= Beginning of Section =
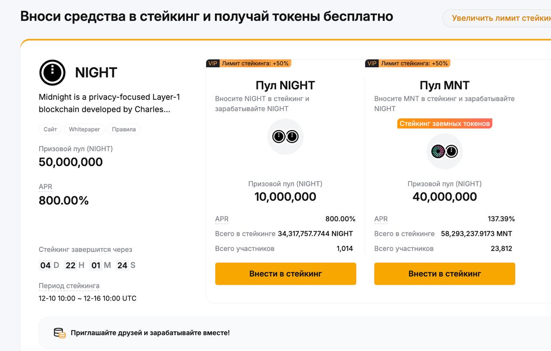
Task: Open the 'Whitepaper' link
Action: tap(84, 129)
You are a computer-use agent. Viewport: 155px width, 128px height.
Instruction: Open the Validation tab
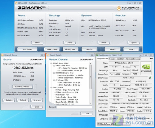120,59
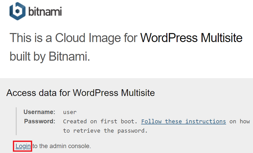Click the 'to the admin console.' text
Viewport: 253px width, 153px height.
(62, 146)
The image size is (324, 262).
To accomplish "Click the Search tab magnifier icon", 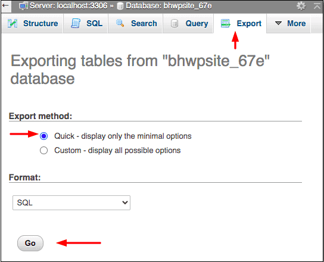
= End of Section =
Your instructions » With the pictures left out, copy exactly the lines from the one containing "You are a computer-use" through the final line of the records above, both included.

Written response »
You are a computer-use agent. Viewport: 155px width, 128px height.
Instruction: Open the Validation tab
120,59
Click the 'to the admin console.' text
Viewport: 253px width, 153px height.
(62, 146)
The image size is (324, 262).
To accomplish "Click the Search tab magnifier icon", 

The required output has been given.